Fragment tekstu ▸
10 Czerwca 2024
Nauka
Zakłady Azotowe „Puławy” to, jak podaje Wikipedia, największa polska grupą chemiczna specjalizująca się w wielkotonażowej produkcji nawozów azotowych, jeden z największych na świecie producentów melaminy i największe polskie przedsiębiorstwo wielkiej syntezy chemicznej. Naukowcy z UWM kończą właśnie wielkie, trwające już ponad trzy lata, doświadczenie zlecone im przez Azoty, dotyczące nawożenia roślin uprawnych.
Obiecujący RSM
To już trzeci wspólny projekt Azotów i UWM, podmiotów, które łączą badania nad skutecznością działania nawozów mineralnych, a dokładniej – roztworu saletrzano-mocznikowego (RSM). Jest to nawóz doglebowy – wodny roztwór związków azotu, czyli mocznika i saletry amonowej. Azot to główny składnik pokarmowy roślin i dlatego muszą go dostać tyle, ile potrzebują. Azot z RSM szybko dociera do roślin i jednocześnie zapewnia im długotrwałe zasilanie. RSM jako nawóz płynny jest szczególnie skuteczny w czasie suszy. Aplikuje się go do gleby łatwo i równomiernie. To bardzo dobry nawóz do różnych sposobów nawożenia, wręcz idealny w rolnictwie precyzyjnym. Na dodatek jego przeładunek, transport, magazynowanie i samo nawożenie są łatwiejsze i tańsze niż w przypadku nawozów sypkich, z powodu pełnej mechanizacji prac.

Zapisane dane ▸

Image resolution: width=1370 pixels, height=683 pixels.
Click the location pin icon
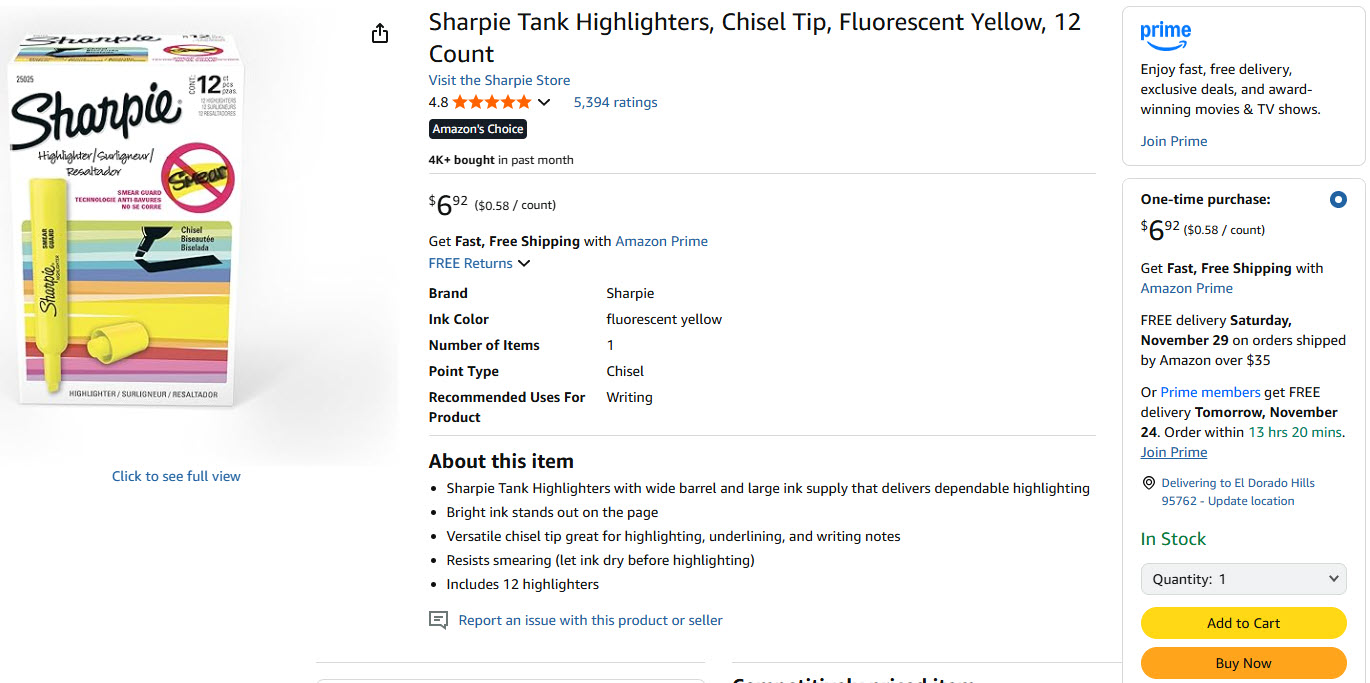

Twoje zadania ▸
A. Przepisz z tekstu o nawozie RSM wszystko od słów „Obiecujący RSM” aż po słowa „pełnej mechanizacji prac.”.
B. Z jakich związków azotu składa się RSM według tekstu o nawozie RSM?
C. Dokończ tekst o nawozie RSM, pisząc jego dalszą część od miejsca, w którym się urywa.
Wykaz nie ma żadnego związku z tekstem o nawozie RSM.

Wyniki zadań ▸
A.
Obiecujący RSM
To już trzeci wspólny projekt Azotów i UWM, podmiotów, które łączą badania nad skutecznością działania nawozów mineralnych, a dokładniej – roztworu saletrzano-mocznikowego (RSM). Jest to nawóz doglebowy – wodny roztwór związków azotu, czyli mocznika i saletry amonowej. Azot to główny składnik pokarmowy roślin i dlatego muszą go dostać tyle, ile potrzebują. Azot z RSM szybko dociera do roślin i jednocześnie zapewnia im długotrwałe zasilanie. RSM jako nawóz płynny jest szczególnie skuteczny w czasie suszy. Aplikuje się go do gleby łatwo i równomiernie. To bardzo dobry nawóz do różnych sposobów nawożenia, wręcz idealny w rolnictwie precyzyjnym. Na dodatek jego przeładunek, transport, magazynowanie i samo nawożenie są łatwiejsze i tańsze niż w przypadku nawozów sypkich, z powodu pełnej mechanizacji prac.

B. Z mocznika i saletry amonowej.

C.
– Pierwsze badania prowadzone dla Zakładów Azotowych „Puławy” dotyczyły określenia rolniczej i ekonomicznej efektywności wiosennego nawożenia ozimego rzepaku i pszenicy oraz kukurydzy zwyczajnej roztworem saletrzano-mocznikowym wzbogaconym w makroskładniki (P, Mg i S). Prowadziliśmy je w latach 2014–2017. Następnie wykonaliśmy jednoroczne badania zlecone przez ten sam podmiot. Dotyczyły łącznego stosowania RSM i kwasów humusowych. Były „rozgrzewką” do aktualnie prowadzonych doświadczeń, czyli oceny rolniczej efektywności łącznego stosowania RSM z kwasami humusowymi. Badania te zleciły nam dwie spółki Grupy Azoty: w Tarnowie i w Puławach. Ich realizacja przypadła na lata 2020–2024 – opowiada prof. Stanisław Sienkiewicz, kierownik Katedry Chemii Rolnej i Środowiskowej, jednostki, która zapoczątkowała współpracę UWM z Azotami.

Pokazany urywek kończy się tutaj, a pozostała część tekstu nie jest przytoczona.